IL SENSO FOTOGRAFICO

 

Il senso fotografico

 

Questo strano simbolo è una rappresentazione schematica del processo di produzione del senso, o se preferite del significato, all’interno di una fotografia. Ed è anche quello a cui penso ogni volta che cerco di scattare una foto. Il diagramma è opera di John Berger e lo trovate in Capire una fotografia  di cui consiglio la lettura perché è, insieme al trittico sacro, uno dei saggi più ispiranti e interessanti sulla fotografia (ne ho parlato anche qui). Il trittico sacro è composto dal Barthes della Camera chiarala Sontag de Sulla fotografia e il Benjamin dell’Opera d’arte ecc e di Piccola storia della fotografia.
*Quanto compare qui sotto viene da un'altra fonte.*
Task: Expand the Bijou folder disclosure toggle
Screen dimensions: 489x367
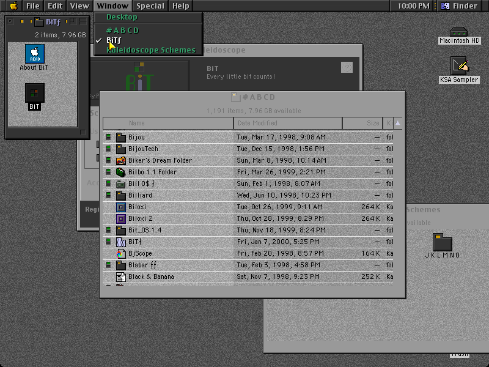Action: [x=108, y=137]
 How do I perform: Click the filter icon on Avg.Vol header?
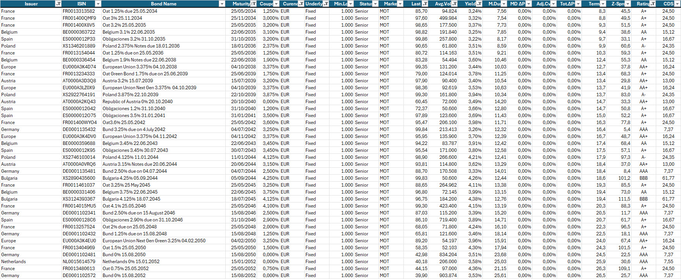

Uso questo diagramma come riferimento perché voglio che le mie foto, e sto parlando a livello personale, abbiano un senso, cioè producano un significato. Forse sono un po’ ossessionato da questa cosa per via dei miei studi di semiotica, ma tant’è. Proprio in questi studi ho imparato che l’uomo ha un solo modo di dare significato alle cose, alle esperienze, alle immagini e, in senso ampio, alla vita: la narrazione, il raccontare storie, il mito o, come va di moda dire ora, lo storytelling, nel nostro caso storytelling visuale.

Perché le mie foto abbiano un senso, quindi, devono raccontare una storia. E quindi vale la pena domandarsi quali sono gli elementi universali presenti in ogni storia. Pescando tra le nozioni apprese durante gli studi di semiotica ora vi propongo un compendio stringatissimo di semiotica narrativa.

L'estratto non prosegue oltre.